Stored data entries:
━━━━━━━━━━━━━━━━━━━━━━━━━━━━━━

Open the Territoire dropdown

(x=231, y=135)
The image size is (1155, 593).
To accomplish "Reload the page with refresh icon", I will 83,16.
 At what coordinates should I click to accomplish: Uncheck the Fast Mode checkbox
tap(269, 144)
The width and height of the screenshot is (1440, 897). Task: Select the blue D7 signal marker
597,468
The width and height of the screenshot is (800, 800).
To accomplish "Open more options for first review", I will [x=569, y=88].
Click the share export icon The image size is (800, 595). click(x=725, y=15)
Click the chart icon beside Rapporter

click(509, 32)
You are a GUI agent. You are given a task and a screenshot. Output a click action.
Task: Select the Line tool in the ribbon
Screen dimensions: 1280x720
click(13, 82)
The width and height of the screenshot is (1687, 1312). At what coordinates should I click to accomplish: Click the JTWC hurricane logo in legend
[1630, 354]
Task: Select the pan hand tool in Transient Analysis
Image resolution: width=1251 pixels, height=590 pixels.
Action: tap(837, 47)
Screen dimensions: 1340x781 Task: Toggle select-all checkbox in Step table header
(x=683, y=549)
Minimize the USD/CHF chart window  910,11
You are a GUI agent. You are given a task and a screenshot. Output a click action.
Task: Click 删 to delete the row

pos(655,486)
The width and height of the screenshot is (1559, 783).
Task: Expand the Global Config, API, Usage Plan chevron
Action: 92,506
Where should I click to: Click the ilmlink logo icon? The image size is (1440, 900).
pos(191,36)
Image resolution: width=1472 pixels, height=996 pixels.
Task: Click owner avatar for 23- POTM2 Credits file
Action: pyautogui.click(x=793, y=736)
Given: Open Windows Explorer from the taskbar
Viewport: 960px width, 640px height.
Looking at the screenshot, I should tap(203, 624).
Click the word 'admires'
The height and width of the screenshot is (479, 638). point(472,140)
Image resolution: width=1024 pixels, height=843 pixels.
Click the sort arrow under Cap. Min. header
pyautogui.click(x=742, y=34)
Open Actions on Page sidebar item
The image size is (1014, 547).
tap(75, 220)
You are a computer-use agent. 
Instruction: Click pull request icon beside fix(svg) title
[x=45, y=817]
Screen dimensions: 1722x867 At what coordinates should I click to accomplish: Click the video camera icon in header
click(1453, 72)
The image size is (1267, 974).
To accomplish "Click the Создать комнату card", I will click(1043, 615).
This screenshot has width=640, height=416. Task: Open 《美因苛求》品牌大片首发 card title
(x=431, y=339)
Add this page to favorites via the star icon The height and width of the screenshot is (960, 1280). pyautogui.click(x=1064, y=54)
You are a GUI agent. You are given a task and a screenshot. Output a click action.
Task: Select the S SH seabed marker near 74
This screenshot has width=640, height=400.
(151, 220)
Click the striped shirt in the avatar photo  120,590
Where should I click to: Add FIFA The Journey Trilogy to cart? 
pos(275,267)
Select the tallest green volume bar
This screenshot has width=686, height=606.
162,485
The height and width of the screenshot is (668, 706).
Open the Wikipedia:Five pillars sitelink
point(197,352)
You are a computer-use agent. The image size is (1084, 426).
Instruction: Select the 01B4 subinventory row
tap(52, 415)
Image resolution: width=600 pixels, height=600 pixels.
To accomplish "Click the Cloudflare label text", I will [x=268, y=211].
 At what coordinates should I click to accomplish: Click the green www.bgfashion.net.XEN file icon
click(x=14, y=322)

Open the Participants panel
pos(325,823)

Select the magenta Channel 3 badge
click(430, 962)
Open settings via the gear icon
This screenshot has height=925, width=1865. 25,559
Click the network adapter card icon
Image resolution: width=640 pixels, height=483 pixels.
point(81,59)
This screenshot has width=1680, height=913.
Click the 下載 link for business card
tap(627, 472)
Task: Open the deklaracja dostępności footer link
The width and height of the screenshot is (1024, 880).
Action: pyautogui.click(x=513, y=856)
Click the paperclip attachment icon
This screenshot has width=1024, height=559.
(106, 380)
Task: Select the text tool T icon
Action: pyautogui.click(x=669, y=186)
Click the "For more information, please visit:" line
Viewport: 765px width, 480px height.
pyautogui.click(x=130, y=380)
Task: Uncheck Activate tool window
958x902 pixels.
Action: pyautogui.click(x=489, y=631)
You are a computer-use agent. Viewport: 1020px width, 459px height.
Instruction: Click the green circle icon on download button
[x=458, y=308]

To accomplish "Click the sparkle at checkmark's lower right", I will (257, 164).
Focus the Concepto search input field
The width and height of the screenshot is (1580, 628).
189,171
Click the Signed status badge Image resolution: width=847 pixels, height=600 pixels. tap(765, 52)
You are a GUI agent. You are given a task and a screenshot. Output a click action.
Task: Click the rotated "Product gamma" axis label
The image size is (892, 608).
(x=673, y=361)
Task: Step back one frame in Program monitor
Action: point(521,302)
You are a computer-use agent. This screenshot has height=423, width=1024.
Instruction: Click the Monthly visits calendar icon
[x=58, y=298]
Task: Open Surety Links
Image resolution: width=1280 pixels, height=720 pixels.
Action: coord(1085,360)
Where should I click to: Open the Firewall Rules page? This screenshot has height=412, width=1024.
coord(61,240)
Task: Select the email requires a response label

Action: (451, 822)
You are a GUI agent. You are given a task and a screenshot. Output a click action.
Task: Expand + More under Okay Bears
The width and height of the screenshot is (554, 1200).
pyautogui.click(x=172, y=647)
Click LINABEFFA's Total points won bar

━━━━━━━━━━━━━━━━━━━━━━━━━━━━━━

What to work on
Only those lines of the entries above that run from the line containing "Open settings via the gear icon" to the line containing "Task: Uncheck Activate tool window", both included, should be transcribed exactly.

Exercise result
Open settings via the gear icon
This screenshot has height=925, width=1865. 25,559
Click the network adapter card icon
Image resolution: width=640 pixels, height=483 pixels.
point(81,59)
This screenshot has width=1680, height=913.
Click the 下載 link for business card
tap(627, 472)
Task: Open the deklaracja dostępności footer link
The width and height of the screenshot is (1024, 880).
Action: pyautogui.click(x=513, y=856)
Click the paperclip attachment icon
This screenshot has width=1024, height=559.
(106, 380)
Task: Select the text tool T icon
Action: pyautogui.click(x=669, y=186)
Click the "For more information, please visit:" line
Viewport: 765px width, 480px height.
pyautogui.click(x=130, y=380)
Task: Uncheck Activate tool window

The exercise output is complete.